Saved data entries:
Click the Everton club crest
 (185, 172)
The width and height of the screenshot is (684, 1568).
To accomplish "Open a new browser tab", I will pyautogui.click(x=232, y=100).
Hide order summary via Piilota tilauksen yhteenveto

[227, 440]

* [PROBLEM DETAILS] Output nothing but the line containing "The width and" and each line after it in the entries above, exactly as written.

* [WRITTEN SOLUTION]
The width and height of the screenshot is (684, 1568).
To accomplish "Open a new browser tab", I will pyautogui.click(x=232, y=100).
Hide order summary via Piilota tilauksen yhteenveto

[227, 440]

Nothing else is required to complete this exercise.